Atlan Team
This post is an introduction to an approach we’ve been exploring for machine learning model reverse engineering in Endpoint Detection and Response (EDR) products, using Microsoft Defender for Endpoint (MDE, formerly Microsoft ATP) as a practical target.
EDR/ATP engines blend rules, reputation, and machine-learning components. The ML layer is typically a black box: you can observe detections and blocks, but not the feature engineering or decision boundaries.
In ML, a surrogate model is a simpler model trained to approximate a complex function (often via distillation or black-box querying). Surrogates are commonly used for interpretation (e.g., local approximations) and analysis; in threat detection they can help measure feature sensitivity, guide experimentation, and make the “what changed?” question answerable.
Objective
Develop an operator-friendly surrogate view of (parts of) the MDE detection pipeline: identify candidate input feature families for implants, then incrementally approximate detector behavior from controlled experiments.
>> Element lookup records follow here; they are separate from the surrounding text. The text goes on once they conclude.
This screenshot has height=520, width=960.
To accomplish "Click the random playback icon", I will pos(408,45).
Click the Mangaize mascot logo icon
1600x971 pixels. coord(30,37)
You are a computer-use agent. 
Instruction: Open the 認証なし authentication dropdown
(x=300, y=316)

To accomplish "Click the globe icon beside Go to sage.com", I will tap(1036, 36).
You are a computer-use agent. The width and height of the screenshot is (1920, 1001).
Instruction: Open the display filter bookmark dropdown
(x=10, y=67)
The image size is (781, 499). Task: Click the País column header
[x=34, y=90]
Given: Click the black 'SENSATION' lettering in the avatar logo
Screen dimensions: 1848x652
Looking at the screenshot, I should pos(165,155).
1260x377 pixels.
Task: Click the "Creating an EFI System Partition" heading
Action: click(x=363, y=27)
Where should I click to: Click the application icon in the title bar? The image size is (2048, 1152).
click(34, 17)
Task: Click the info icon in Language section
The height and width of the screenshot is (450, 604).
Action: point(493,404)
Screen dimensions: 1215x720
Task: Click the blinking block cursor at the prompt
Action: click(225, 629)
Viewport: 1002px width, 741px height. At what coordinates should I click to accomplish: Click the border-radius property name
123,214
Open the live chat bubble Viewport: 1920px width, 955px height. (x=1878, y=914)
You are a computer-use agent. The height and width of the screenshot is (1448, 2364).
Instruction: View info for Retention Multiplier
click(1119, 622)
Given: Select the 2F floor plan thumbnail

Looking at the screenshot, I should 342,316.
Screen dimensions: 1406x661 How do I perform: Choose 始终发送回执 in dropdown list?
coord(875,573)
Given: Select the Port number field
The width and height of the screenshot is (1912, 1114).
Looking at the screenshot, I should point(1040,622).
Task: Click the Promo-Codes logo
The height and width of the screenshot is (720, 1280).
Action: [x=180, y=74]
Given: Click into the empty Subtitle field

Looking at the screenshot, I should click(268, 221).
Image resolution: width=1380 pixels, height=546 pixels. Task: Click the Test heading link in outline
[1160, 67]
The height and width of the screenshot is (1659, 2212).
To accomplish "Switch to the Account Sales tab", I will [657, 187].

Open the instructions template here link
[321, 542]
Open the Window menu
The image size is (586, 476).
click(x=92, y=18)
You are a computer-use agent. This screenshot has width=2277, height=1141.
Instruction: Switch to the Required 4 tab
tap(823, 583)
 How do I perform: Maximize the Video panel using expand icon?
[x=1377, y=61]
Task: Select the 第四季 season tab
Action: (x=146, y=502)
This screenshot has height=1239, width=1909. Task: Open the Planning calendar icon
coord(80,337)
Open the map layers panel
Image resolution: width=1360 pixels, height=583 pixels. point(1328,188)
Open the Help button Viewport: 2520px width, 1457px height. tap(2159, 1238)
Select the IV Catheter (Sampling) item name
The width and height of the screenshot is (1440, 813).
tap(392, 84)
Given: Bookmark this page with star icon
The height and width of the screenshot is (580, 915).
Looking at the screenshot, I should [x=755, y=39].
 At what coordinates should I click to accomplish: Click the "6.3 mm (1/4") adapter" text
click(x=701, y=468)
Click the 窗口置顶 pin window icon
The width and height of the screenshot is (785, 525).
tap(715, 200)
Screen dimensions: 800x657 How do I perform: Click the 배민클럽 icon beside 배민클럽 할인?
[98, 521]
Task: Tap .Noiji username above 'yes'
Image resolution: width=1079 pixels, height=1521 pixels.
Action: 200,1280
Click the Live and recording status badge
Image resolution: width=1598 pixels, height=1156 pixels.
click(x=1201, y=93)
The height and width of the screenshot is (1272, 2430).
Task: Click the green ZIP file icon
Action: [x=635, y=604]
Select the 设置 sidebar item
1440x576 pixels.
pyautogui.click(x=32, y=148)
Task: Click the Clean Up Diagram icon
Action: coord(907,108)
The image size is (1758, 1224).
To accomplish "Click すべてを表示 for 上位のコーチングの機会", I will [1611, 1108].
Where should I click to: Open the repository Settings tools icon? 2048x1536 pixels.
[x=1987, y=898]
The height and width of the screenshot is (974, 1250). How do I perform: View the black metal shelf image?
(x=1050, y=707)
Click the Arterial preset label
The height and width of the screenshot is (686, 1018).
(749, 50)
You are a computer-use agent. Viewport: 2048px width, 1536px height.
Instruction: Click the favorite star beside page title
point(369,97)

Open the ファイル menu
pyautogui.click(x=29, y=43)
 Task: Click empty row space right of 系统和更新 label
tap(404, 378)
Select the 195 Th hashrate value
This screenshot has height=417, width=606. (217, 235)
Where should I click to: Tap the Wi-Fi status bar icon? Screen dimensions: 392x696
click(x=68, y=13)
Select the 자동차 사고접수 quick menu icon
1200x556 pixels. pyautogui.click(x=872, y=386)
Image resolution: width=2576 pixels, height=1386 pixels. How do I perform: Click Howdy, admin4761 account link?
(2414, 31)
This Part 1 focuses on reconnaissance rather than a finished surrogate.
Methodology
- Black-box probing: iterate on implants while treating the detector as a discriminator (including our GAN-based workflow) and record which changes impact detections.
- Memory-dump reconnaissance: capture user-mode memory dumps of the MDE engine process (e.g., via Process Hacker with appropriate privileges) and mine them for repeated JSON-like keys/strings that may reflect telemetry schemas or feature collection structures. This gives a low-friction, offline view of runtime data without needing invasive debugging.
Findings
Across multiple dumps we saw a large, repeated corpus of JSON-like keys. Not all of these are model features (many belong to UI, configuration, or transport), but they provide a starting point for grouping candidate feature families for a surrogate input schema.
Raw extracted JSON-key corpus (collapsed)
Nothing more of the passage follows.